Best practices for data models
Data model best practices
Declaring a data class as abstract as opposed to concrete was more significant in the past. The names for classes declared that abstract classes must end in a hyphen. Now that requirement has been dropped.
The terms "abstract" and "concrete" were borrowed from the Java language. An abstract class is one that can only be inherited, not constructed. In Java, if you attempt to create an abstract class using the new() operator, you get a compilation error.
An example of an abstract class, as Pega uses the term, is the Booking application's FSG-Data-Location class. In Pega, you are free to create an FSG-Data-Location page on the clipboard by using Pega-New in an Activity or, with a data transform, simply setting a property on an FSG-Data-Location step page.
Today, the main distinction within Pega between "abstract" and "concrete" is that "abstract" means that the data class does not define keys. A data class that does not define keys cannot be stored in the database table.

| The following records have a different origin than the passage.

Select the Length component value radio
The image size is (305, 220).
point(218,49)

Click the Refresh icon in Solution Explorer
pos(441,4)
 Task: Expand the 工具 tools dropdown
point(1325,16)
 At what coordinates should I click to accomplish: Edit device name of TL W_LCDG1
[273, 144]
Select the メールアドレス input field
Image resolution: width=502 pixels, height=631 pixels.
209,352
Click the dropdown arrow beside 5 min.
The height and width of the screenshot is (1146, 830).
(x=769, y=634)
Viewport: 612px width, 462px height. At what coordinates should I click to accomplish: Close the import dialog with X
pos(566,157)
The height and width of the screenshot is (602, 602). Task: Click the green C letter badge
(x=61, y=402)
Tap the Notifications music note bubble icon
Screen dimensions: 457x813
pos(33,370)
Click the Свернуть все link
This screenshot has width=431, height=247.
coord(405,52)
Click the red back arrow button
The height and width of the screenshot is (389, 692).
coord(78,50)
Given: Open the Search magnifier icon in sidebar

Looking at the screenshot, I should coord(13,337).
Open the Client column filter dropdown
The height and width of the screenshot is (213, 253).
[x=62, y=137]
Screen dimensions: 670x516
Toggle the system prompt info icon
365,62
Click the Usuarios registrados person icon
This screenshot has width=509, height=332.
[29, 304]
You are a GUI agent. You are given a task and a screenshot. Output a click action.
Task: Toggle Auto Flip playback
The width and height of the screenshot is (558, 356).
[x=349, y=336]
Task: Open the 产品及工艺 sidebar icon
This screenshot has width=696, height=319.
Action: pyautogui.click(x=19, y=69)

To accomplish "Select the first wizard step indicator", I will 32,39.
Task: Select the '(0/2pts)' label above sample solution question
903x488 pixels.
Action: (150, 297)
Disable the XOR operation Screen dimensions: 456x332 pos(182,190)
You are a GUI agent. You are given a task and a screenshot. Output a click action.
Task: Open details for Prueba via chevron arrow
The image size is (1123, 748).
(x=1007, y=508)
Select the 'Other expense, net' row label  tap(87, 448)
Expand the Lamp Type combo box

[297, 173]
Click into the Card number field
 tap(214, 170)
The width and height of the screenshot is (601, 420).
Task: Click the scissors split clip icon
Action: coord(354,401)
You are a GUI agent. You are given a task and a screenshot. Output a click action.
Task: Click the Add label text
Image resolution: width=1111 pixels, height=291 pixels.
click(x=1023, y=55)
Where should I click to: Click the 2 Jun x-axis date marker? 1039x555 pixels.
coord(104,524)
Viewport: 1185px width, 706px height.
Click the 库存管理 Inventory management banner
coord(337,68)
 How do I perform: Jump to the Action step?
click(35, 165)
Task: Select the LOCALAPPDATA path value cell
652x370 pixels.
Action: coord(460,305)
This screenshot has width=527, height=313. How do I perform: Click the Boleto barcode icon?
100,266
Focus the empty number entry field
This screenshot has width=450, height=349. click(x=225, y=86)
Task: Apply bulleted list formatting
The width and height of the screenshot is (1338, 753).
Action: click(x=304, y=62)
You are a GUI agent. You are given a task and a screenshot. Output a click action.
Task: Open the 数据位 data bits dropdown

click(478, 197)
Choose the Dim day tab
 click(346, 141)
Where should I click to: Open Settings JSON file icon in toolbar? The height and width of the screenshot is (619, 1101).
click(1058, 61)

The newer CustomerData schema removed the requirement that a database table contains Pega-specific columns. Unlike the PegaData and PegaRules schema tables where pzInsKey must be the primary key, a CustomerData schema table would never use it as the primary key. Since 7.3, Pega has a check box on the Rule-Obj-Class rule. When selected, Pega uses pyGUID as the primary key and automatically generates a value if the record being saved has not already received pyGUID a value.
Concrete data classes
The information within a “concrete” data class is meant to be persisted outside a case. It is permissible to copy concrete data into a case for historical data capture. When this copy occurs, the historical information is embedded within a case’s pzPvStream column, known as the BLOB. Historical data can also be stored outside a case BLOB. When this occurs, appending “-History” at the end of the data class name helps distinguish what the data class represents. There are benefits to storing data outside the BLOB from an inheritance and reporting standpoint instead of storing data within the BLOB then having to define a Declare Index to expose the data. The base of the Declare Index class would be Index-, not a Data-.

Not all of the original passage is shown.